Ich lache kurz auf und sage dann: »Das kannst du vergessen. Wir würden in der Menschenmasse nur untergehen.«, woraufhin sie mit einem "Hmmm" antwortet.

Sie steht plötzlich auf, legt den Laptop auf mein Bett und geht aus meinem Zimmer. Erleichtert stöhne ich auf, als ich die Tür zufallen höre.

Ich lege den Laptop auf meinen Bauch und betrachte liegend die Websiten, die noch geöffnet sind. Bella hat gegoogelt, wie viel Geld die beiden verdienen. Ich habe das Gefühl ihr geht es nur um das Geld, denn bevor ich gesagt habe das sie viel verdienen, hat sie sich über die beiden lustig gemacht.

Ich klappe den Laptop zusammen und stehe auf, um mein Handyladekabel aus der Steckdose zu ziehen. Ich schalte mein Handy ein und merke, dass es nach 13 Uhr ist. Für mich ist das relativ normal so spät aufzustehen, denn ich gehe immer sehr spät ins Bett.

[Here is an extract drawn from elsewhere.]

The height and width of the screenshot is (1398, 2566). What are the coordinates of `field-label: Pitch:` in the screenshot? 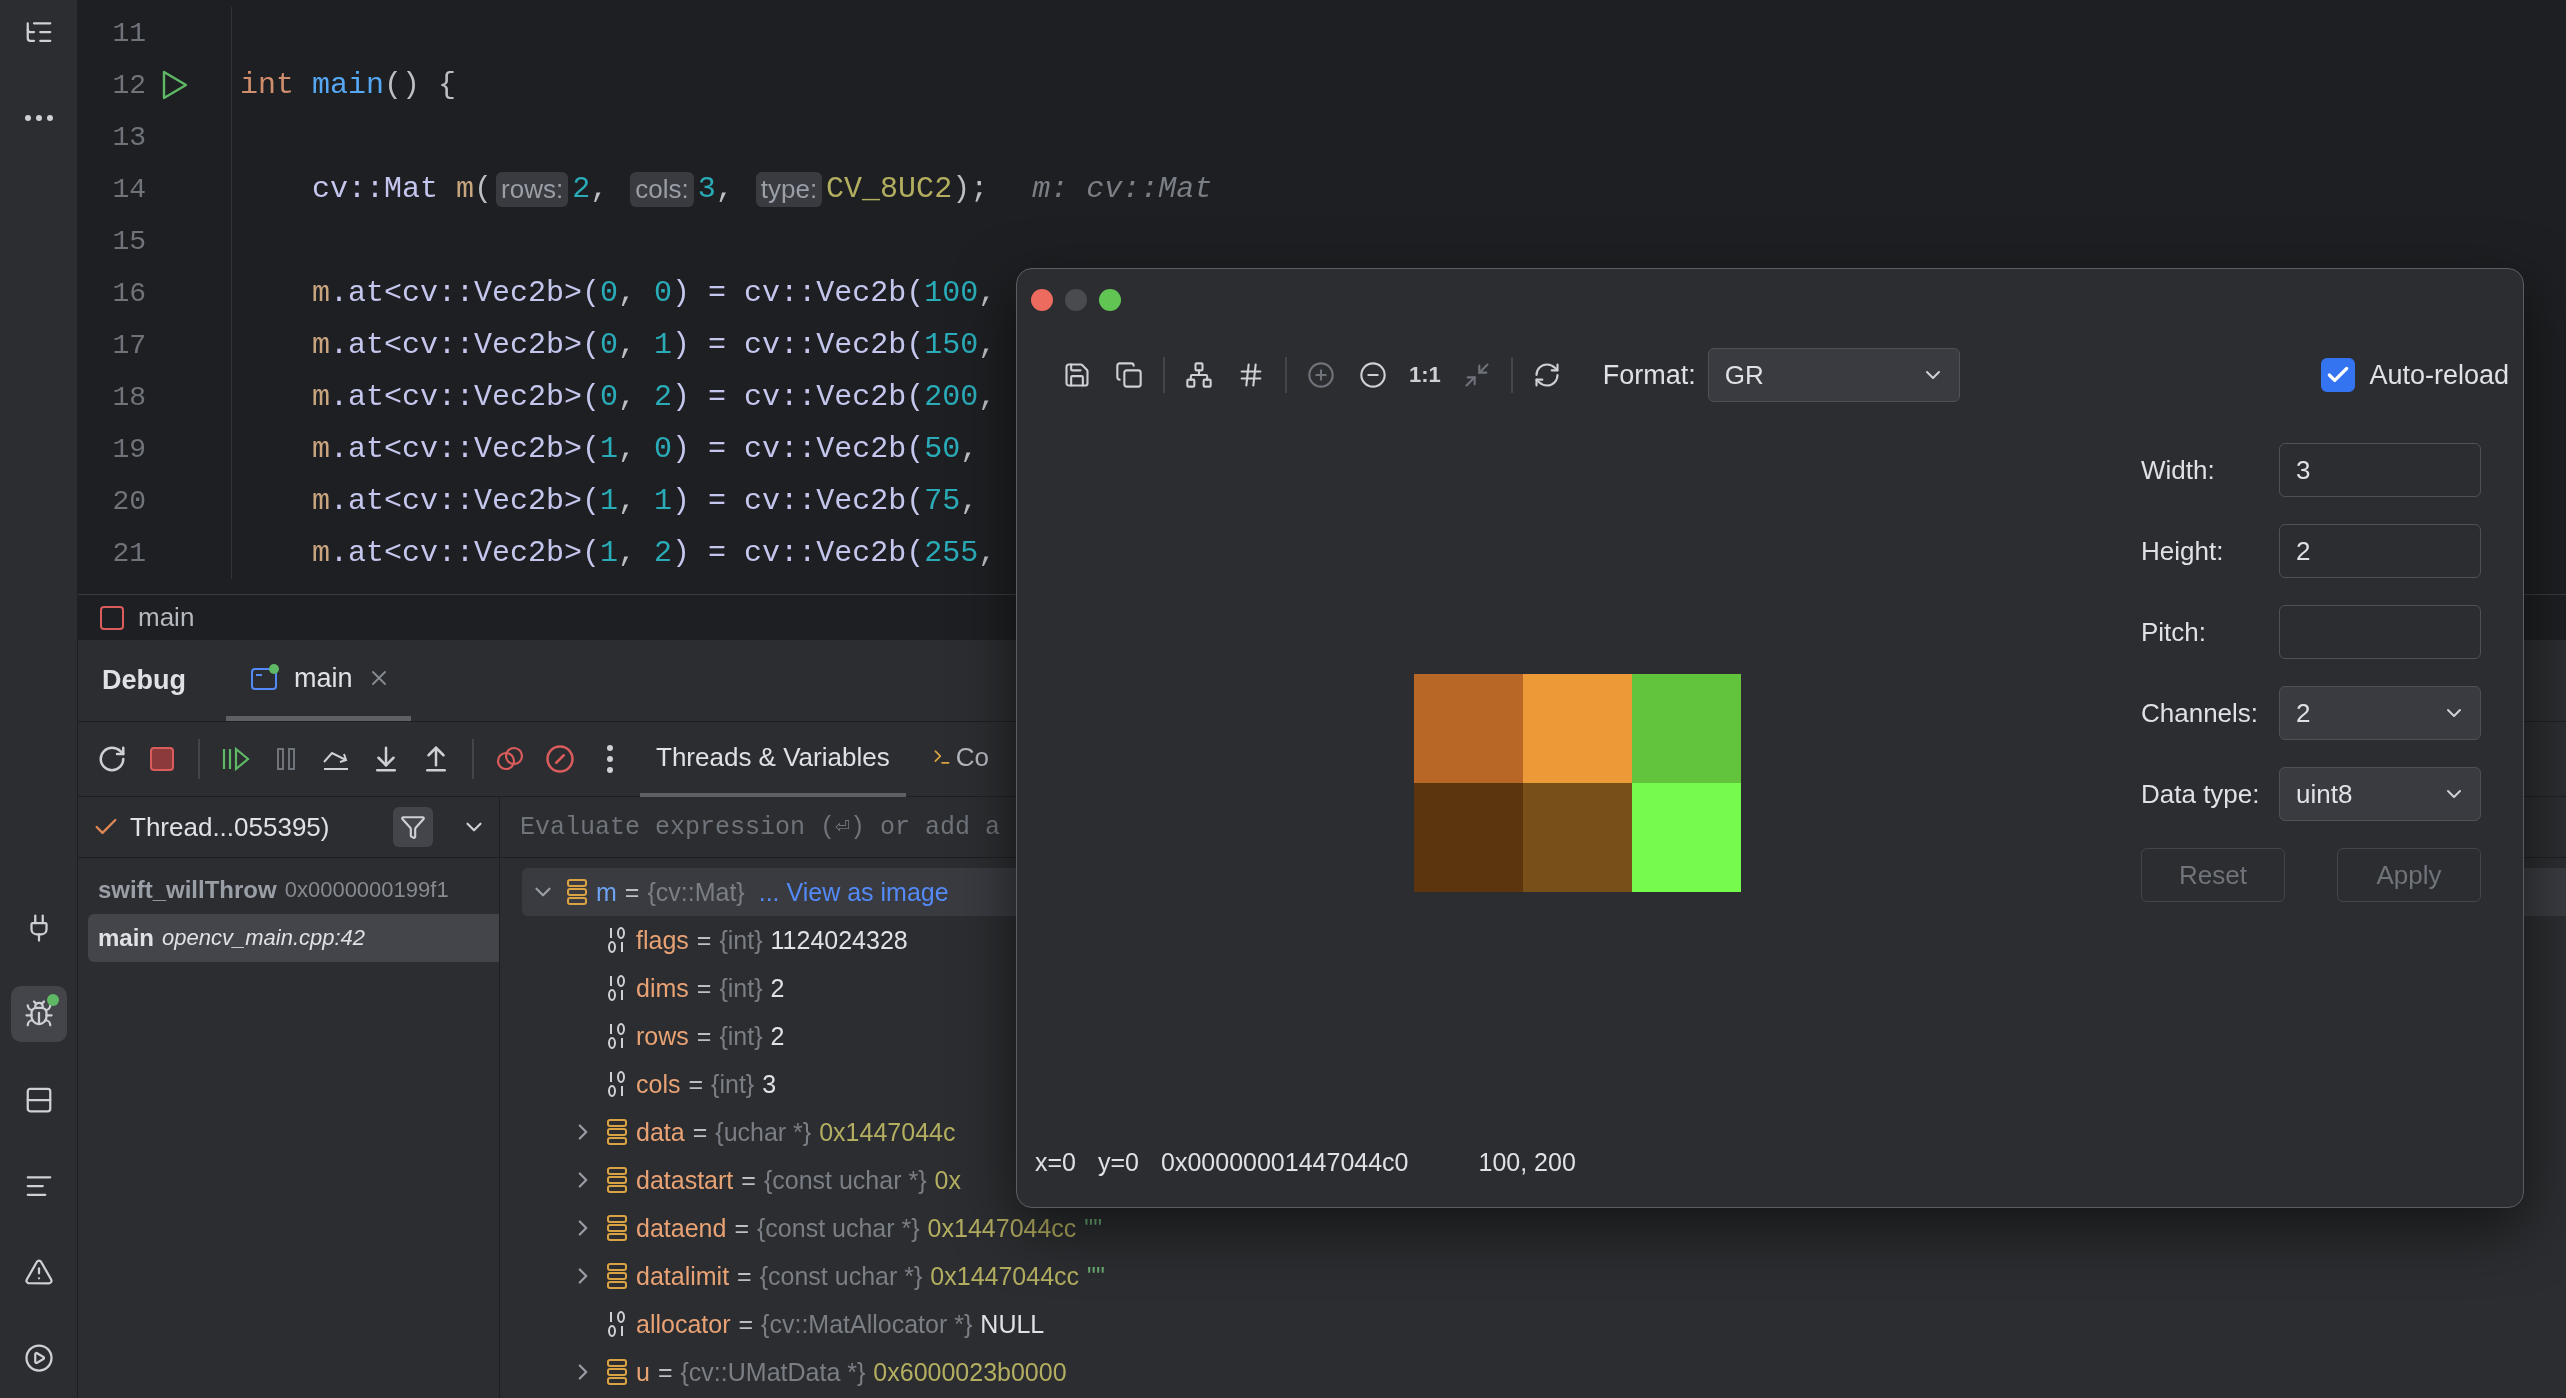 It's located at (2174, 632).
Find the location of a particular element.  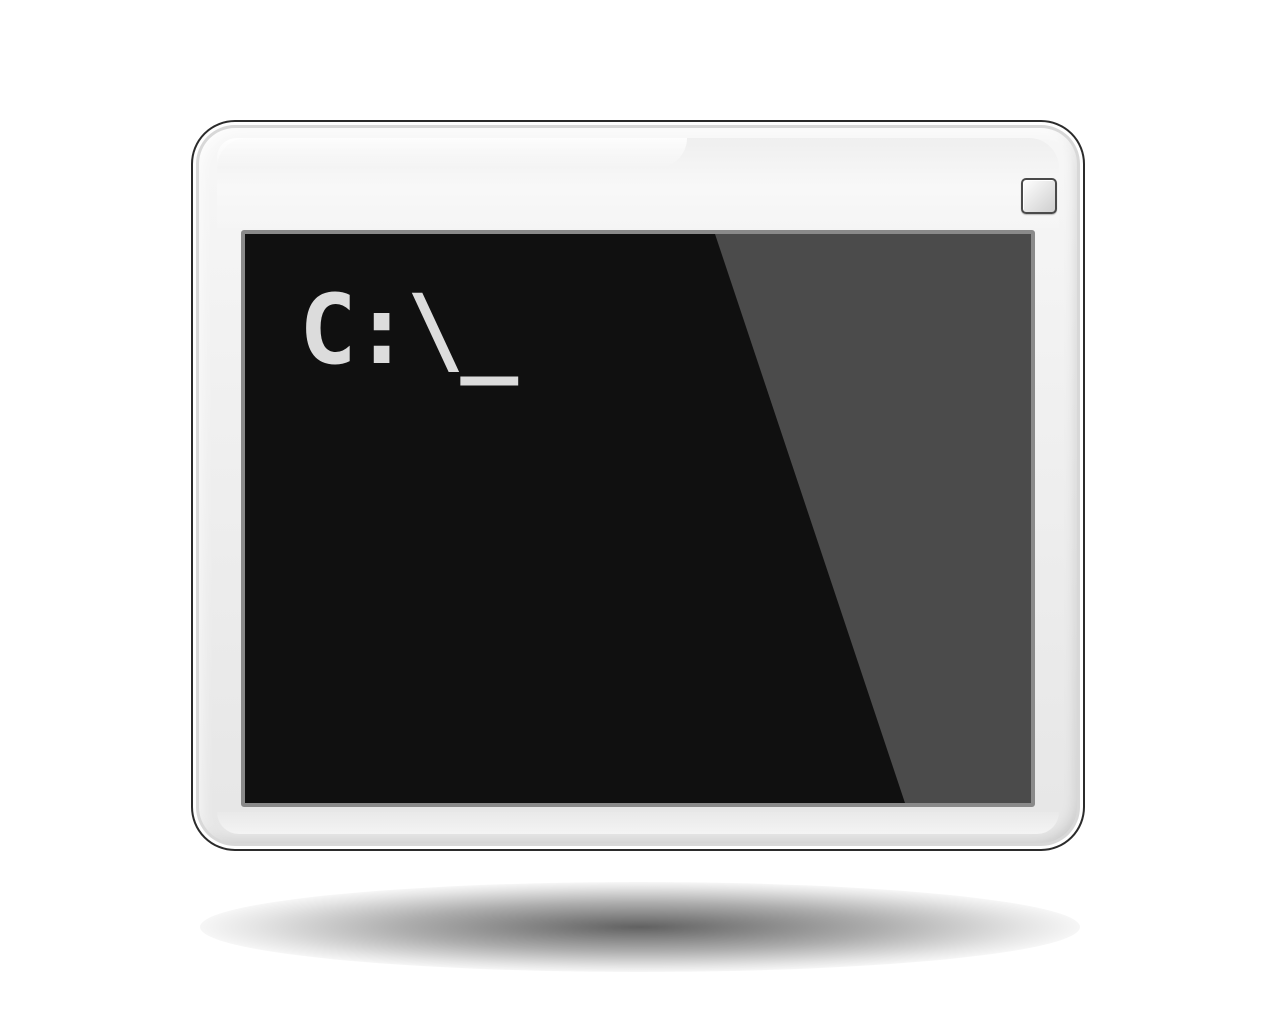

command-prompt-text: C:\_ is located at coordinates (408, 330).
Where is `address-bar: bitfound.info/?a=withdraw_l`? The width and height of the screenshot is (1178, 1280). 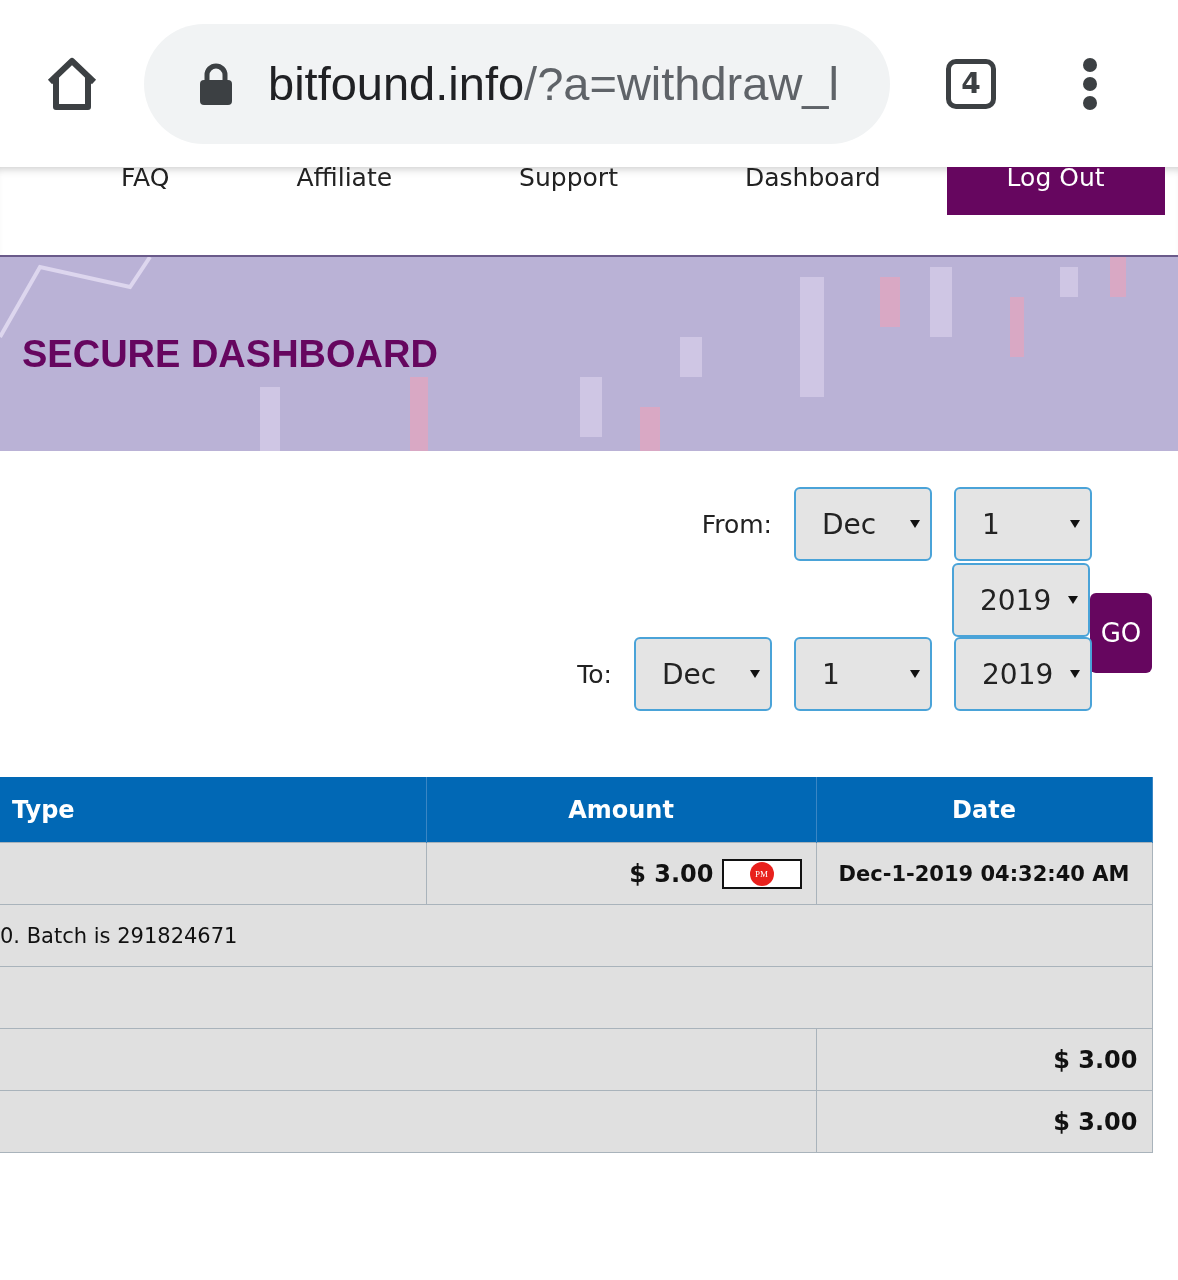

Ich laufe in die Küche und mache mir mein typisches Müsli, wie jeden Morgen, und schenke ein wenig Orangensaft in ein Glas ein. Ich bringe das Müsli und das Orangensaftglas in mein Zimmer und lege es auf meinem Schreibtisch ab. Ich esse, während ich Youtube gucke. So läuft eigentlich fast jeder meiner Tage seit meinem Schulabschluss ab. Langwelig, ich weiss, aber was soll ich denn auch schon besonderes tun? Ich habe keine Freunde außer Felix, und er hat nicht immer Zeit für mich.

Den restlichen Tag tat ich fast garnichts. Zuerst zockte ich ein wenig, und dann hatte ich wieder mit Felix geskypt. Er hat mir erzählt, dass er auch gerne Vegetarier wie ich sein würde und sich nun vornimmt, auf Fleisch und Fisch zu verzichten. Ich hatte mit ihm gewettet, dass er es nicht mal einen Monat lang aushalten könne. Der Verlierer schuldet dem Gewinner eine Pizza. Natürlich vegetarische Pizza bei mir.

Nun liege ich wieder auf meinem Bett, sauge an meinem Caprisonne-Strohalm und schaue Youtubevideos, während ich meiner Katze ihren Kopf kraule, und sie dabei schnurrende Geräusche von sich gibt. "Shadow", so heißt dieses kleine Wesen, da mich ihr dunkles Fell an einen Schatten erinnert. Sie lebt schon mindestens 5 Jahre bei uns. Meine Eltern haben sie mir damals gekauft, da sie bemerkt hatten, das ich nicht viele Freunde hatte. Sie wollten, das ich mich nicht alleine fühle. Tieren ist es egal, wie man aussieht. Sie akzeptieren einen so wie man ist.

Doch das sie mir eine Katze gekauft hatten änderte nicht wirklich viel daran, das ich mich einsam gefühlt habe. Ich war trotzdem das Mobbing-Opfer in der Klasse und daran hätten sie nie etwas ändern können. Aber damals war es okay, ich hatte zu der Zeit meine Mama und meinen Papa, bei denen ich mich ausheulen konnte. Und heute? Heute habe ich Felix und Shadow, die meine Eltern aber nicht ansatzweise ersetzen können. Niemand könnte das.

Wie wäre es eigentlich, Youtuberin zu sein und mit den ganzen anderen Youtubern Kontakt zu haben?
Wie wäre es eigentlich, mit Taddl und Ardy eine Folge "Hide n' Seek" aufzunehmen?
Wie wäre es eigentlich, Taddl in echt zu sehen?
Wie wäre es eigentlich, Taddl zu berühren?
Wie wäre es eigentlich, ihn zu umarmen?

Tausend Fragen schwirrten durch meinen Kopf, bis ich auf einmal bemerke, dass meine Schwester Bella in meinem Zimmer steht.

»Ich weiss, wie wir morgen die Aufmerksamkeit auf uns ziehen werden.«, sagt sie und lehnt sich an die zugeschlossene Tür.

»Wie?«, frage ich und lege meinen Laptop auf die Seite.

»Mit diesem Teil hier.« Sie schiebt einen Rollstuhl in mein Zimmer.

»Von wo hast du das?«, frage ich und versuche zu erraten was sie vor hat, doch ich habe keine Ahnung.

»Von 'nem Kumpel, der vor einigen Monaten einen Unfall hatte. Ist ja auch jetzt egal, ich möchte, dass du morgen auf diesem Teil rumfährst. Ich werde dich auch schieben.«

Ich lache kurz auf. Das soll doch wohl ein Scherz sein, oder?